On Saturday evening, the Luxembourg Confederation of Christian Trade Unions (LCGB) celebrated its 100th year of existence with a special celebration at the Philharmonie in Kirchberg.
“The Christian social teachings demand that humans and their interests are at the heart of our thoughts and efforts”, underlined LCGB president Patrick Dury during the 100th anniversary of the union at the Philharmonie on Saturday evening.
800 guests gathered in Kirchberg for the special occasion, including the Grand Ducal couple.
The LCGB is convinced that we are currently facing two major crises, climate change and the war in Ukraine, both of which can only be overcome with a strengthening of the social model during the tripartite meetings.
Dury noted: “We are not running out of work. I don’t have a barometer and cannot judge how social Luxembourg really is. But, it is not social enough.”
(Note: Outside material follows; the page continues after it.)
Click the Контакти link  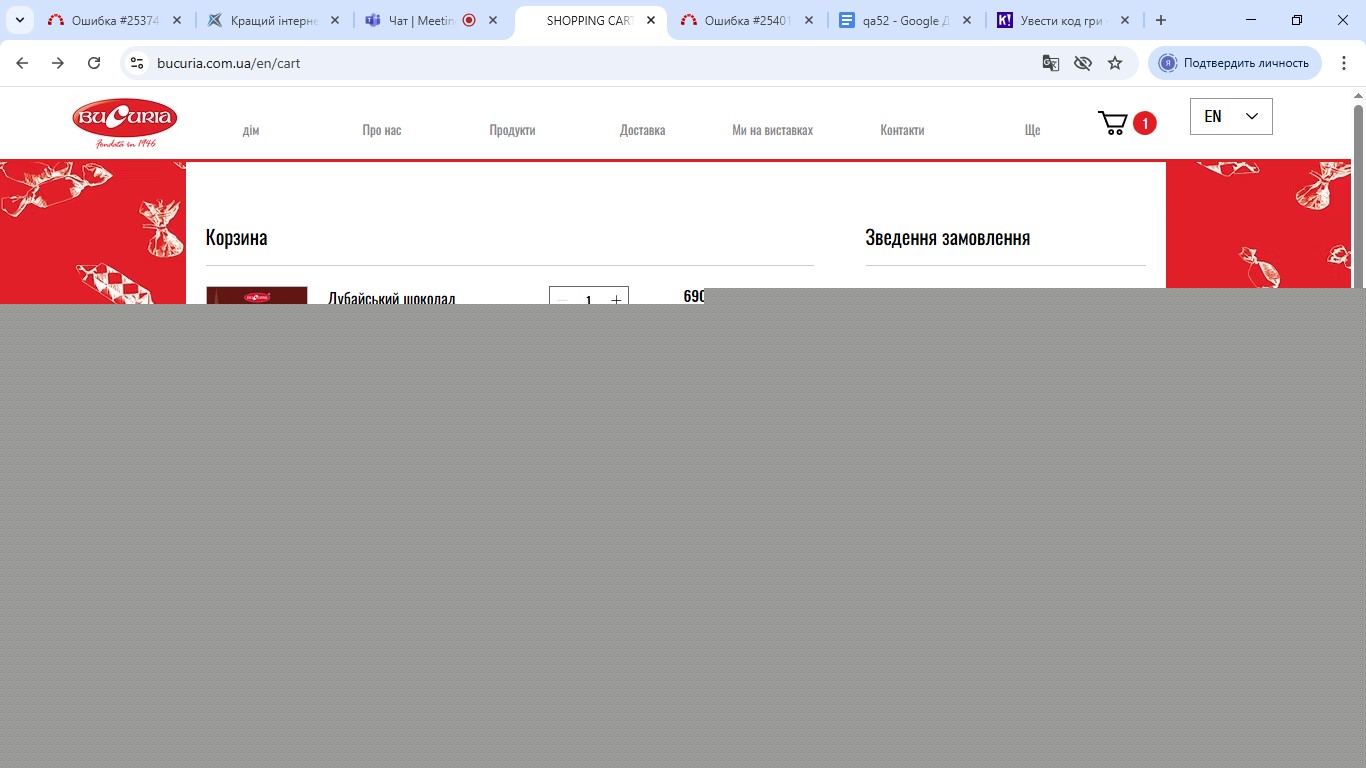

For several decades, unions, employers, and the government have formed a social model that focuses on maintaining peace in the country. Although the factions are known to stand in for different values, fights are often resolved through compromises designed to benefit the country.
For the past 100 years, the LCGB has stood for the rights of working people and achieved some historic changes: the 40-hour-work week, paid leave, the minimum wage, continuation of payments to sick workers, pension insurance, child benefits, and long-term care insurance.
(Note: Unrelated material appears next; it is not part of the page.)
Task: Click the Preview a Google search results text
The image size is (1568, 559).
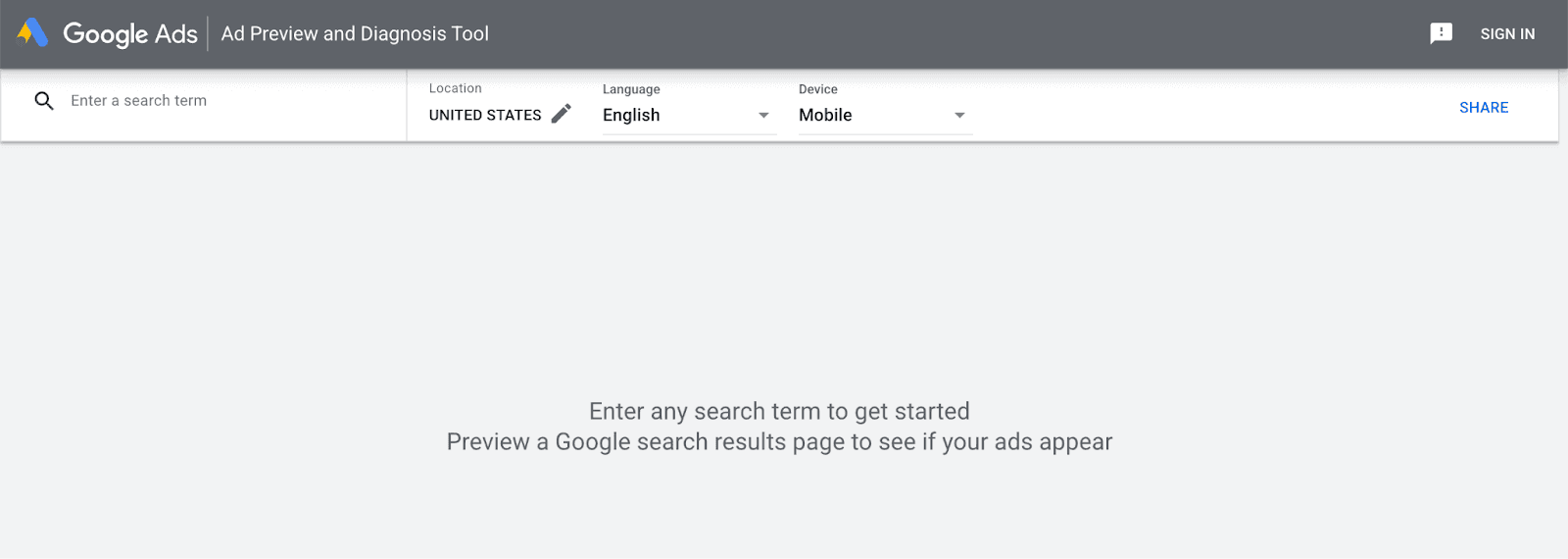Action: tap(779, 442)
Aside from these achievements, Dury decided to highlight one thing in particular: “Security and health at the work place. It did not use to be the case that people had any guarantee of being able to return from work in the evening in the same state in which they arrived in the morning. We know that we had many deaths in the mines, same as in the steel industry.”
While physical health thus used to be at the centre of attention, similar attention should now be put on mental health, emphasised the LCGB president.
Asked about the well-being of workers, Dury explained that it is similar to the success of a business: “Sometimes for the better, sometimes for the worse.” Unions are there to keep things in balance by proposing solutions to businesses that guarantee satisfaction for employees, he further stated.
Aside from work-related issues, the trained engineer currently worries about housing, the distribution of wealth, and digitalisation and its consequences.